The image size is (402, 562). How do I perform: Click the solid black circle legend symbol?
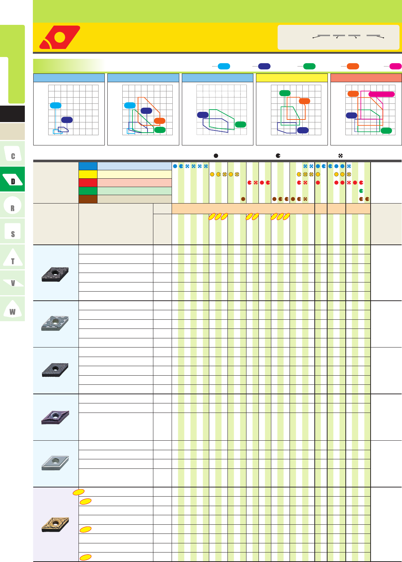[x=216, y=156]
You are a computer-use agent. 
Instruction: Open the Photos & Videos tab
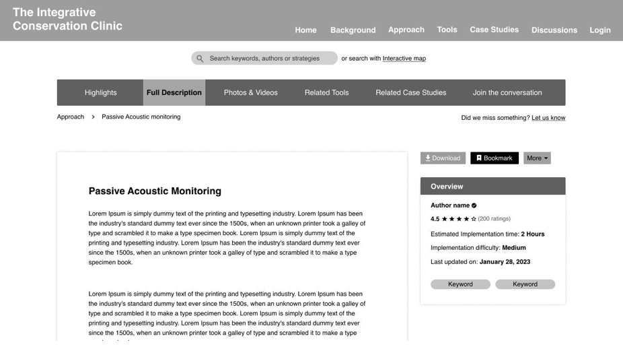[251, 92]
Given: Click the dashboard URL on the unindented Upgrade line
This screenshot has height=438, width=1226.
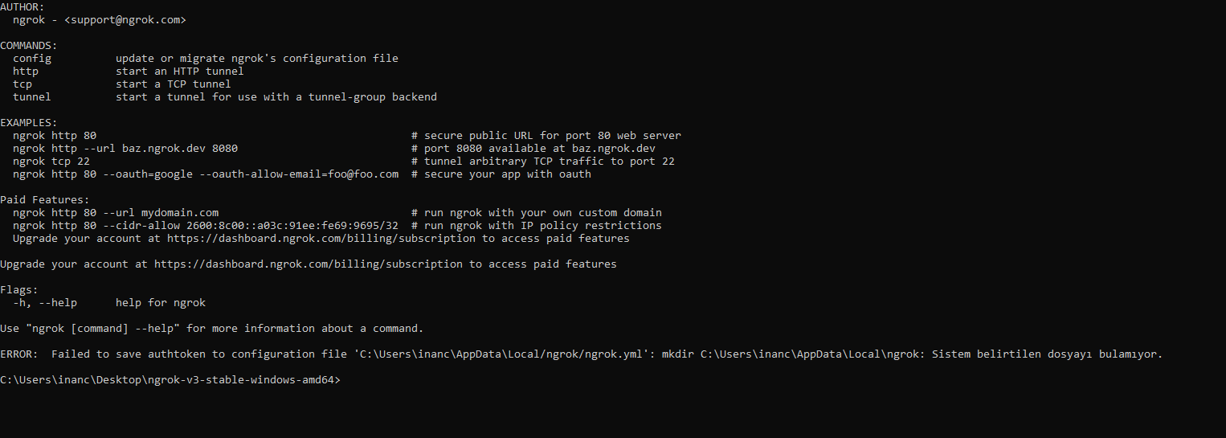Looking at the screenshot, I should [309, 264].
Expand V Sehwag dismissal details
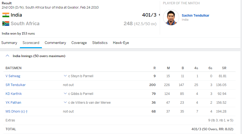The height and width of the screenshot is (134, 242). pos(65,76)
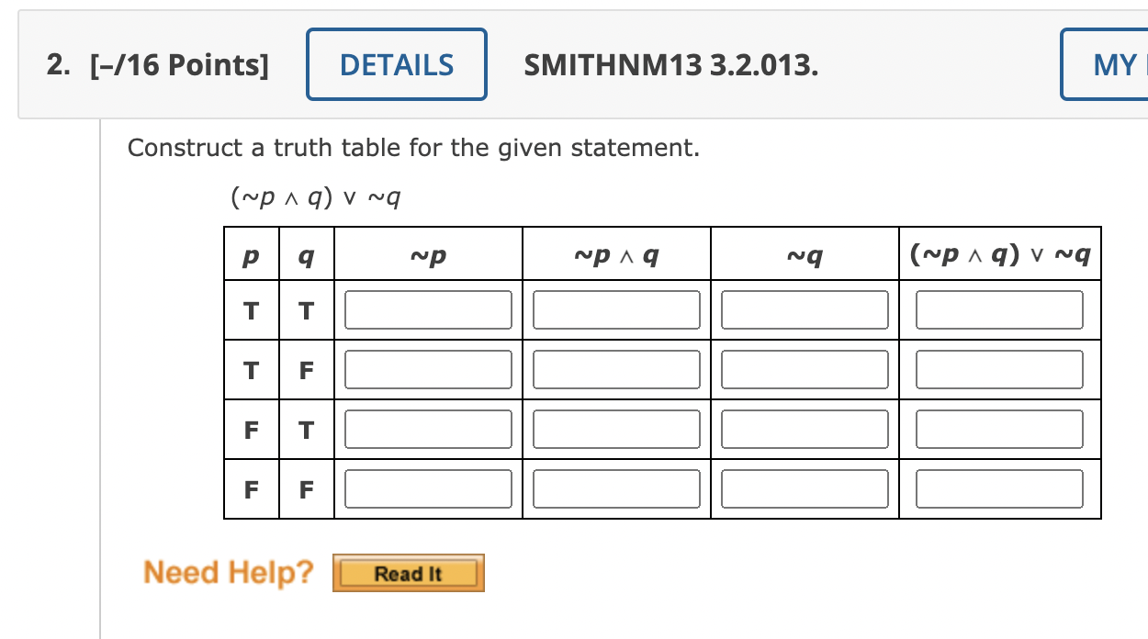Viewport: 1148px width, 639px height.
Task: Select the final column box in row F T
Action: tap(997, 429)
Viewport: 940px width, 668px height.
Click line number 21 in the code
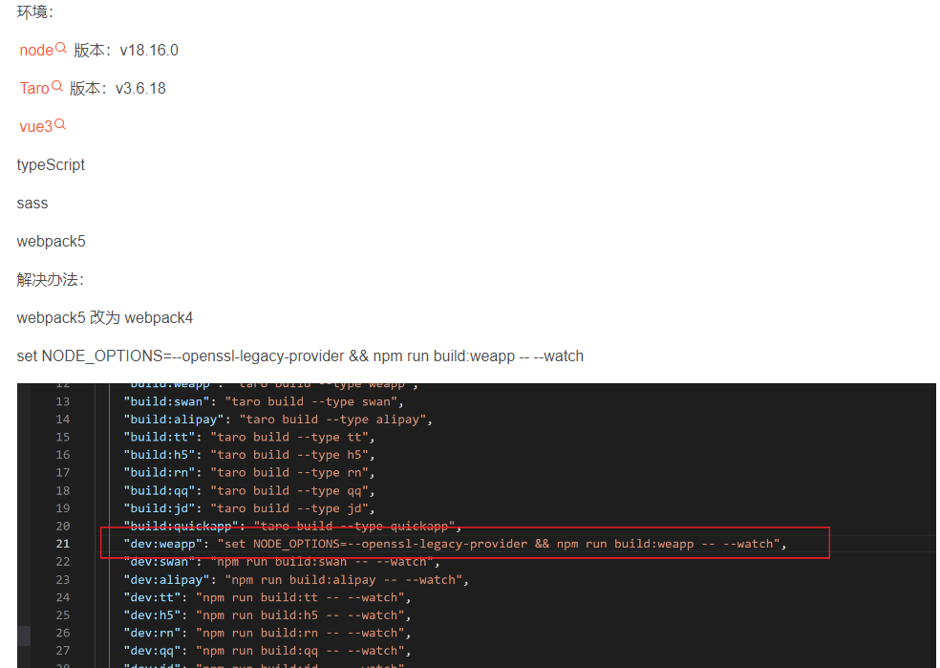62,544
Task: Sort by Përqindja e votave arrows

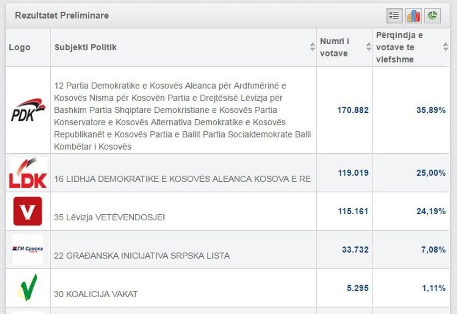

### WHAT THIS TASK INVOLVES
From the line that contains "This screenshot has height=438, width=1226." down to the final line of the entries above, please copy each line exactly, excluding pictures.

### SOLUTION TO THIS PROBLEM
This screenshot has height=438, width=1226.
Looking at the screenshot, I should [309, 264].
Expand V Sehwag dismissal details
The height and width of the screenshot is (134, 242). pos(65,76)
Viewport: 1148px width, 639px height.
Task: Select the final column box in row F T
Action: tap(997, 429)
Viewport: 940px width, 668px height.
Click line number 21 in the code
62,544
Task: Sort by Përqindja e votave arrows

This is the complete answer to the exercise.